In order to prove this claim, I have decided to draw upon as evidence a visit to Vietnam made by “Deputy National Security Adviser Rostow and Kennedy’s top military aide, General Maxwell Taylor.”[8] While Kennedy’s advisors advocated for increasing the shipment of helicopters and to actually send troops, Kennedy said no. Considering the question is whether or not the influence of Kennedy’s death was more important than Diem’s death, it is evident that the question of Kennedy’s death was how much his advisors and political adversaries wanted him to go to war in Vietnam. Active ground troops constitute a major change in policy from Kennedy’s rejection months before, and this change was implemented during the first days of the Presidency of Lyndon Baines Johnson. Evidently, the question must become why Johnson wanted to go to war with Vietnam. In my view, the psychoanalytical reading of Johnson suggests that he wanted to use the war as a way to steal the power to declare war through the War Powers Act as a way to solidify the necessary executive authority that he deemed reparations for putting him through the emotional suffering of his Vice Presidency under Kennedy.
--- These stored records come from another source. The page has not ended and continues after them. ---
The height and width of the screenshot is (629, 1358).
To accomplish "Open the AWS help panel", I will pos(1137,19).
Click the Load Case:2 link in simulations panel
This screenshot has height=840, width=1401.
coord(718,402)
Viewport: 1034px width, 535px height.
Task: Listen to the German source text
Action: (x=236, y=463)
While such discussions may be held elsewhere, the focus here is whether or not Johnson sent hundreds of thousands of Americans and perhaps over a million Vietnamese to suffer needlessly and die for a war he had no chance of winning.
[1] See NSAM 273, Point 7: https://fas.org/irp/offdocs/nsam-lbj/nsam-273.htm
[2] Lawrence, Mark Atwood. The Vietnam War (Very Short Introductions) (p. 47). Oxford University Press. Kindle Edition.
[3] Grippaldi, Richard. America in Vietnam: Week Six Lecture. Rutgers University
[4] Lawrence, Mark Atwood. The Vietnam War (Very Short Introductions) (p. 56). Oxford University Press. Kindle Edition.
[5] Lawrence, Mark Atwood. The Vietnam War (Very Short Introductions) (p. 56). Oxford University Press. Kindle Edition.
[6] Grippaldi, Richard. America in Vietnam: Week Six Lecture. Rutgers University
[7] Lawrence, Mark Atwood. The Vietnam War (Very Short Introductions) (p. 79). Oxford University Press. Kindle Edition.
[8] Lawrence, Mark Atwood. The Vietnam War (Very Short Introductions) (p. 72). Oxford University Press. Kindle Edition.